S. Morteza Entezari, MD (Tehran, Iran), Zhaleh Rajavi, MD (Tehran, Iran), Neda Sedighi, MD (Tehran, Iran), Narssis Daftarian, MD (Tehran, Iran)

PURPOSE:

To compare the effect of high dose intravenous corticosteroid therapy with placebo in the treatment of recent traumatic optic neuropathy (TON).

METHODS:

In a double masked- placebo controlled clinical trial 31 eyes of 31 patients were randomly assigned to two groups. The patients with history of trauma =7 days were included. Unconscious patients, eyes with penetrating trauma and candidate for decompression surgery were excluded. The treatment group (16 eyes) received 250mg methylprednisolone intravenously every 6 hours for 3 days then 1 mg/ Kg prednisolone orally for 11 days, the placebo group (15 eyes) received 50ml normal saline intravenously every 6 hours for 3 days then placebo for 11 days. Visual improvement was considered as decrease of 0.3 log MAR in final visual acuity.

RESULTS:

Mean of BCVA in treatment group was 1.11±1.14 and placebo group was 1.78±1.23. This difference was not significant (P=0.13). Visual acuity was improved in 68.8% of the treatment group and 53.3% of the placebo group but the difference was not statistically significant (p=0.38).

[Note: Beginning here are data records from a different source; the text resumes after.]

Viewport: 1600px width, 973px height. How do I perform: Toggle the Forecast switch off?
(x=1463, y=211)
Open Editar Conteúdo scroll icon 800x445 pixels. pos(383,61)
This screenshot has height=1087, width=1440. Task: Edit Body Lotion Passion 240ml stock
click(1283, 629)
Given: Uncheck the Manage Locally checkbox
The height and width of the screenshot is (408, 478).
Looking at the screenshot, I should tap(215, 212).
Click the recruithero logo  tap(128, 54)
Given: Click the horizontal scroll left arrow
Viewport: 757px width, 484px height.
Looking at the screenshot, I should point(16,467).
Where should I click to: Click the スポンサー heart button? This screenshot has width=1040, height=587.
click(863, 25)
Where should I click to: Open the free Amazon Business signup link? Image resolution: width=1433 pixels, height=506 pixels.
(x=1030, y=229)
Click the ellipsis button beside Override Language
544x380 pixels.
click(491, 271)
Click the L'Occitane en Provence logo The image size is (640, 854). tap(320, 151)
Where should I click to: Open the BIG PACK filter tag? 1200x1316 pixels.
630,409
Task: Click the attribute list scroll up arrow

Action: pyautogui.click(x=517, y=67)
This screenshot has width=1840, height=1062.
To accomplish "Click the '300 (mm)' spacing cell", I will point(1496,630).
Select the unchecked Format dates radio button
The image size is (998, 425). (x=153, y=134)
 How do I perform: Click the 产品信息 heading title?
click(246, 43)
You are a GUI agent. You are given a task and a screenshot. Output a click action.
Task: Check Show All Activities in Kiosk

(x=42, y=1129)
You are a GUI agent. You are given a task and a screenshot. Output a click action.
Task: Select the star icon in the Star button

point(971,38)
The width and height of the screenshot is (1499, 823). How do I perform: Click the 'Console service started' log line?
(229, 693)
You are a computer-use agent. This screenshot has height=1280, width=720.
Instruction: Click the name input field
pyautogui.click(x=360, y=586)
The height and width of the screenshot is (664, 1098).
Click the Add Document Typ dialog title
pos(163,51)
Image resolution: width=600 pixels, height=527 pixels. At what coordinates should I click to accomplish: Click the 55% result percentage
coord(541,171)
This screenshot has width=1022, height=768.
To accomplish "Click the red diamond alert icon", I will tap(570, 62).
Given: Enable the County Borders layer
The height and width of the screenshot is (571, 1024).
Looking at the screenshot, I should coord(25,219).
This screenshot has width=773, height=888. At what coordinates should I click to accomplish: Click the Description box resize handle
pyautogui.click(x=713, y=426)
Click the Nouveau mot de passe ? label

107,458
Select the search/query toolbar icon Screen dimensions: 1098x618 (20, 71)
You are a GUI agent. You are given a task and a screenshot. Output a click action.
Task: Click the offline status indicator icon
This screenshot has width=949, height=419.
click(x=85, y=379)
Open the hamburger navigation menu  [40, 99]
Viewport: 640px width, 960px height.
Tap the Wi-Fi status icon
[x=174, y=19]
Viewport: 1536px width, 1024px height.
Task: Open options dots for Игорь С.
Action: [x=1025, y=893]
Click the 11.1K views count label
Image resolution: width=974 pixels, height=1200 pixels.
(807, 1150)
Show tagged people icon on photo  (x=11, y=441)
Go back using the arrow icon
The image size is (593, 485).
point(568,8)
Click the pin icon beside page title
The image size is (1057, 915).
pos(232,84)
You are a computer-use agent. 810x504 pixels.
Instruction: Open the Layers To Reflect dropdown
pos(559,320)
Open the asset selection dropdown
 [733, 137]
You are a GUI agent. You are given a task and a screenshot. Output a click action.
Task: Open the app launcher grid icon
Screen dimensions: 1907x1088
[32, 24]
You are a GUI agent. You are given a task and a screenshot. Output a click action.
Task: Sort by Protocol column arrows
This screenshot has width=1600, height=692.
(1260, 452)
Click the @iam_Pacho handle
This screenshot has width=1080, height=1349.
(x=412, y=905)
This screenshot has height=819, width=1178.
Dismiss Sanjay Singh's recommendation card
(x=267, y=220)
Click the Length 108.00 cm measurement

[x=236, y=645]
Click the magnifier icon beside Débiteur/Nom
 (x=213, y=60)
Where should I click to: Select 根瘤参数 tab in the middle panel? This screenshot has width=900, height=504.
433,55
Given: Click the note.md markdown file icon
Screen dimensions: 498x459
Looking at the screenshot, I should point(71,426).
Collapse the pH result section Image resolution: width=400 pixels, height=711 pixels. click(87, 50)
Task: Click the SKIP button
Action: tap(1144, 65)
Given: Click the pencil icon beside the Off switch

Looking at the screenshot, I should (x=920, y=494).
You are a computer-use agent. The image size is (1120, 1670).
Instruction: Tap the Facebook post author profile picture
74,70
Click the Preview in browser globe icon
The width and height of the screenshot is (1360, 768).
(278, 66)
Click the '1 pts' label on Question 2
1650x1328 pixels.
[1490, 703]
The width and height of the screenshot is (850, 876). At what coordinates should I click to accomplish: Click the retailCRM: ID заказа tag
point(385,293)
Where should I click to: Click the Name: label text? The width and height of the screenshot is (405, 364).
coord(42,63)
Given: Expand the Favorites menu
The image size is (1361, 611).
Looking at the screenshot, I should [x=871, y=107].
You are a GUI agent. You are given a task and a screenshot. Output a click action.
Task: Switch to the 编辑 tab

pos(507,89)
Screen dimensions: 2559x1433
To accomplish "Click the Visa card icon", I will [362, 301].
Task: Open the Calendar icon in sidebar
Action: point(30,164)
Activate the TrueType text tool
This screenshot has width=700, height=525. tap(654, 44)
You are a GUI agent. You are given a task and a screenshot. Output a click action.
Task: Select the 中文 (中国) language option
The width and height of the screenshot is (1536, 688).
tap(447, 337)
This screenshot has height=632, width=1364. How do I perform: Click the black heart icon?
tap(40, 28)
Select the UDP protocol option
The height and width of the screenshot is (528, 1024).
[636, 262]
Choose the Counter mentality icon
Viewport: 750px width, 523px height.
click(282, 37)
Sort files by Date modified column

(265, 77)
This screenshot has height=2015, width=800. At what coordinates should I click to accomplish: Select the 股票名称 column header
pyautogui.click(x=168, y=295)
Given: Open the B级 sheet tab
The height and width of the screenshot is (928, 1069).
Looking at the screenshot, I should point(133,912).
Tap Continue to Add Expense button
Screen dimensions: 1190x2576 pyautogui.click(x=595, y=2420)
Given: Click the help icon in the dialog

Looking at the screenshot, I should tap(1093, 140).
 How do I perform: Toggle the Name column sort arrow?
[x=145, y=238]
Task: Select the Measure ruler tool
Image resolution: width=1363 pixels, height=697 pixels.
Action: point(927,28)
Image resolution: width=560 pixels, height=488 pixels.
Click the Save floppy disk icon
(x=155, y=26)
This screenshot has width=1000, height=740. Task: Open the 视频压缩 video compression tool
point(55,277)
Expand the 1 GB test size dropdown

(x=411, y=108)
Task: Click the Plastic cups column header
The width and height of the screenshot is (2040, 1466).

The difference between initial and final BCVA in both groups was detected
statistically significant (P<0.001 and 0.010 respectively). After adjustment of initial BCVA the difference between both groups was statistically significant (P=0.05).

CONCLUSION:

There is no difference in visual acuity improvement between intravenous high dose corticosteroid and placebo in the treatment of recent TON.